Gli ossi di seppia sono il simbolo di una vita senza più carne né sangue, né sentimenti. Essi galleggiano in mare, ma più spesso si arenano sulle spiagge e rimandano così alla fondamentale dialettica del libro, quella tra il mare e la terra.

La raccolta è dominata dal simbolismo ed è espressione di un io lirico introverso. C’è attenzione per il paesaggio, per gli oggetti comuni descritti con precisione, con un linguaggio essenziale.

•Non chiederci la parola (1923);

•Meriggiare pallido e assorto (1916);

•Spesso il male di vivere ho incontrato.


Nella raccolta Le occasioni (1939) scompare il paesaggio ligure e l’attenzione dell’autore si sposta dalla natura allo spazio interiore della memoria, ai “talismani”, piccoli oggetti portafortuna in grado di esorcizzare, in modo consapevolmente irrazionale, il male di vivere, ma soprattutto all’amore.

Viene introdotta una figura femminile, una donna angelo, che sarà poi chiamata Clizia, che assume un ruolo di primo piano nella raccolta, con la funzione allegorica della Beatrice di Dante: guida il poeta tra il conoscibile e l’inconoscibile, tra condanna e salvezza.

L’io lirico è sempre più chiuso in se stesso, in difesa dei valori della civiltà e della poesia. Si passa dal simbolismo a un allegorismo definito umanistico perché allude a una possibilità, o alle Occasioni, individuali di salvezza. Vengono abbandonati gli elementi quotidiani in favore di termini più letterari.

In questa raccolta la poesia montaliana rivela alcuni punti di convergenza con la contemporanea poesia ermetica.

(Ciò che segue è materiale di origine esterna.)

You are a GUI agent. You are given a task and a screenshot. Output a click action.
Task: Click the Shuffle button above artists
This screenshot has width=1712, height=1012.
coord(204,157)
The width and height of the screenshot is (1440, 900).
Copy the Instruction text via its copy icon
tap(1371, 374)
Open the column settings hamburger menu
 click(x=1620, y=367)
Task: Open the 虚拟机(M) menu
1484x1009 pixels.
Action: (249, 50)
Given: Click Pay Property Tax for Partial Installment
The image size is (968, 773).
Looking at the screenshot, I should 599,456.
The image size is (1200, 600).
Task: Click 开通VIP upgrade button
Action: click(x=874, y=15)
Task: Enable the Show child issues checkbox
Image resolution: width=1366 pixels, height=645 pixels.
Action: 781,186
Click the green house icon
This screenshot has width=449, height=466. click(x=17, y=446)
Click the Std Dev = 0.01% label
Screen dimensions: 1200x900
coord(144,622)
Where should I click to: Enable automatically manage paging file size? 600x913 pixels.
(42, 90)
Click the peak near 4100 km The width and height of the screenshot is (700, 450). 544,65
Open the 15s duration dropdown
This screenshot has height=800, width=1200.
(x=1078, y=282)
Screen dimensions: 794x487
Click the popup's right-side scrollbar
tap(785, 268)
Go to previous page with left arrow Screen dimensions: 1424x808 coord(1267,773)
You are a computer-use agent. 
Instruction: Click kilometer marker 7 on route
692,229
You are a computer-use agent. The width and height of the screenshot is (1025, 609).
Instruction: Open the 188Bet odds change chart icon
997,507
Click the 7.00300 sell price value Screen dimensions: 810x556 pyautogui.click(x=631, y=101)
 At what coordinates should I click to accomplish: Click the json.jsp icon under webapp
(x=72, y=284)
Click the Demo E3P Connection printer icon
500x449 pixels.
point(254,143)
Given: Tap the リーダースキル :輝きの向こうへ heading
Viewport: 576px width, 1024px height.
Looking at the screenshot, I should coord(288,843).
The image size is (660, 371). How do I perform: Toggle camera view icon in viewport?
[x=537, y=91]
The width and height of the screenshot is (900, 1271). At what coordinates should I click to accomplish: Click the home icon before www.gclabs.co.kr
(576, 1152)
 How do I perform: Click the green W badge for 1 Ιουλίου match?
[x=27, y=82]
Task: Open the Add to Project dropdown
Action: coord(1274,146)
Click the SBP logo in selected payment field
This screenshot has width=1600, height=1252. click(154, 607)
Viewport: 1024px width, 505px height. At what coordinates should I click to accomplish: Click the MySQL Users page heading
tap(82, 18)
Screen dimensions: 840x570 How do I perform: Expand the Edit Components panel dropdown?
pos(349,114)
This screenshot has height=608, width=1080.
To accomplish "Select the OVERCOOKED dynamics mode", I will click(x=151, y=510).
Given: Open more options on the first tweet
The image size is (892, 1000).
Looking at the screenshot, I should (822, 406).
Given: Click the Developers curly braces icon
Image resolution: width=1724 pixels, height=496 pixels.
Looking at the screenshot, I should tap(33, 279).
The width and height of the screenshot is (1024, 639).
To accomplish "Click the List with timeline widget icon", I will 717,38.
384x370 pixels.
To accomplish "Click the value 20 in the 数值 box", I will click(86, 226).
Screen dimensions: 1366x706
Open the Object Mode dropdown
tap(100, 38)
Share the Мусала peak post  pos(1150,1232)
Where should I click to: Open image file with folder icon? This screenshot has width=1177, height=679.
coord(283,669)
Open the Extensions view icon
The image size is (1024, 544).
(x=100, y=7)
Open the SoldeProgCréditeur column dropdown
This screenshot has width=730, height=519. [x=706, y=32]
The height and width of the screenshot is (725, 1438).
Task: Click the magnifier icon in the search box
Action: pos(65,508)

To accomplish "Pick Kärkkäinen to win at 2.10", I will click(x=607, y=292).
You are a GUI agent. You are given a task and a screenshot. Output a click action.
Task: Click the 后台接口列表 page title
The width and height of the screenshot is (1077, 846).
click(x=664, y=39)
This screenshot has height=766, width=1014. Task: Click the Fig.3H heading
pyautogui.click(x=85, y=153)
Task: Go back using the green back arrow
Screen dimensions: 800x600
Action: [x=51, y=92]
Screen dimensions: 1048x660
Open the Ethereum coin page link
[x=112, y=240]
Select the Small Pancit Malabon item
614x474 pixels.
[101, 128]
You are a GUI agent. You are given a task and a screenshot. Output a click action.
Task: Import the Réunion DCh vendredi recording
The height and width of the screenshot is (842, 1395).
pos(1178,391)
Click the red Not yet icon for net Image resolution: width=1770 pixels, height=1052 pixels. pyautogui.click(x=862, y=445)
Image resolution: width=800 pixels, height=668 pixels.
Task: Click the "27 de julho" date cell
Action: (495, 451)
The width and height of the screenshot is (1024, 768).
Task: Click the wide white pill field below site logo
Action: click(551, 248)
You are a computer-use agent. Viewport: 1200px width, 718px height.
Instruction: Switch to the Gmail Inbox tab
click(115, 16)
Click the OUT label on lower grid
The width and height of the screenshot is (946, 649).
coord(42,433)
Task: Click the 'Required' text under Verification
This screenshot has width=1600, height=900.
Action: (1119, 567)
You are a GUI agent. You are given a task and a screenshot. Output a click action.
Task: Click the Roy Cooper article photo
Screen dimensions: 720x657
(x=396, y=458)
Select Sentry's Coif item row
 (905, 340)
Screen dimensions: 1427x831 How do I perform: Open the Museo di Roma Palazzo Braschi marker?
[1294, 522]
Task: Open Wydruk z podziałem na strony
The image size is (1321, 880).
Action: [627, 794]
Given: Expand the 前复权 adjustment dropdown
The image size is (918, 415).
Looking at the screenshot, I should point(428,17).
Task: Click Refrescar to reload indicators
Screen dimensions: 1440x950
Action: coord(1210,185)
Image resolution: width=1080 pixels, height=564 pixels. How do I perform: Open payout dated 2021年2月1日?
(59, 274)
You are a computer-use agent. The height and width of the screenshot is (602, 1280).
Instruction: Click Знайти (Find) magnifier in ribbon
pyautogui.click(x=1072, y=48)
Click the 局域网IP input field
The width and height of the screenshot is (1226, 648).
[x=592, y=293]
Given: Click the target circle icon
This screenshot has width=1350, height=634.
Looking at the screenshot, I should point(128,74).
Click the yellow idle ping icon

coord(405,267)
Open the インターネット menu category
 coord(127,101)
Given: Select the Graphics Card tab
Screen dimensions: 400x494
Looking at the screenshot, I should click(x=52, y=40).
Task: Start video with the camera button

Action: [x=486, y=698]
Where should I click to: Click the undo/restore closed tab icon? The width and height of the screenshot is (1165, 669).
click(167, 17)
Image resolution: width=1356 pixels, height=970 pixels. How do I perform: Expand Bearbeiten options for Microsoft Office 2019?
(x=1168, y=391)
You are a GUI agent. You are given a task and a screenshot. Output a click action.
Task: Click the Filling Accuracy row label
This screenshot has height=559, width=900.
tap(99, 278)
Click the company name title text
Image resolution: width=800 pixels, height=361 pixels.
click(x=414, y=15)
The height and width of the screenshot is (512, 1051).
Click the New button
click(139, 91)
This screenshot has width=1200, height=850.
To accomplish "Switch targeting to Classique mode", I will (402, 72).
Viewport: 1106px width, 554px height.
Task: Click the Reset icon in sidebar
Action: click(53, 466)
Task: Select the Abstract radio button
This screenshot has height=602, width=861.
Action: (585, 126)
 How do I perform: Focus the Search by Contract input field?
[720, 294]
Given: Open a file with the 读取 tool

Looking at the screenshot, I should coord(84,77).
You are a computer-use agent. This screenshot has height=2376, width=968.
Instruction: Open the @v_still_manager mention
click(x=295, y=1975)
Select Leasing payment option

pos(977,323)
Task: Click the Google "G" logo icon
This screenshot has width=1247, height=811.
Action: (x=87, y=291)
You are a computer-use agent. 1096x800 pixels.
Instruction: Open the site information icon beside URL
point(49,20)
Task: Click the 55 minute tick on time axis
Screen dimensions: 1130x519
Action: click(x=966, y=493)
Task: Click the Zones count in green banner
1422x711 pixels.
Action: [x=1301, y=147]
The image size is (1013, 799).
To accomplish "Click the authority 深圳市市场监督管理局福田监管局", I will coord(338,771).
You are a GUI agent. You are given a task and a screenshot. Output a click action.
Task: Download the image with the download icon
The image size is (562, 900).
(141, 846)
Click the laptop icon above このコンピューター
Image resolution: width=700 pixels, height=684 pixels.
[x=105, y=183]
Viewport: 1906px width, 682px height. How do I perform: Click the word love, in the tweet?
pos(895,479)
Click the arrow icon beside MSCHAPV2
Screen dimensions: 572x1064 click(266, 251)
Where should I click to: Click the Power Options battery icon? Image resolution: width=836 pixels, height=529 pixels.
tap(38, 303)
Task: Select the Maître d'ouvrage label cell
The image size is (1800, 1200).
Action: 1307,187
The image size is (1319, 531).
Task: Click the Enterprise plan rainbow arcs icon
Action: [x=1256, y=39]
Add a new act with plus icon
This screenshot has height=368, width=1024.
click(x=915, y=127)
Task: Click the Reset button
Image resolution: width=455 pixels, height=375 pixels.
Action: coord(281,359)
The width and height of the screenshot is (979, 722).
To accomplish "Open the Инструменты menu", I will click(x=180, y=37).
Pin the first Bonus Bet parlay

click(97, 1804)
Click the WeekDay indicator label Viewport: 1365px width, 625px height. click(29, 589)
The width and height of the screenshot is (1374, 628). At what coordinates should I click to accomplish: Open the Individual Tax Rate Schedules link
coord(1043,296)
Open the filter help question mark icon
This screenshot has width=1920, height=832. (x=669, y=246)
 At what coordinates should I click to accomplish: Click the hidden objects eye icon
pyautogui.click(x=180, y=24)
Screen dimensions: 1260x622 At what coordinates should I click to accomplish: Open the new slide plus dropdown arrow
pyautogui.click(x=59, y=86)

La figura di Clizia domina anche La bufera e altro (1956), e i valori positivi di cui è portatrice si oppongono alla totale barbarie della Seconda guerra mondiale. Nella sezione Madrigali privati compare una nuova figura femminile, Volpe, donna terrestre e sensuale.

L’io lirico si apre all’attesa di un possibile riscatto storico e civile. L’allegorismo diventa “religioso” e apocalittico, che diventerà allegorismo vuoto, privo di speranza a partire da Satura. Nella raccolta si alternano temi alti e sublimi, e temi più quotidiani e colloquiali, anticipando la materia delle raccolte successive.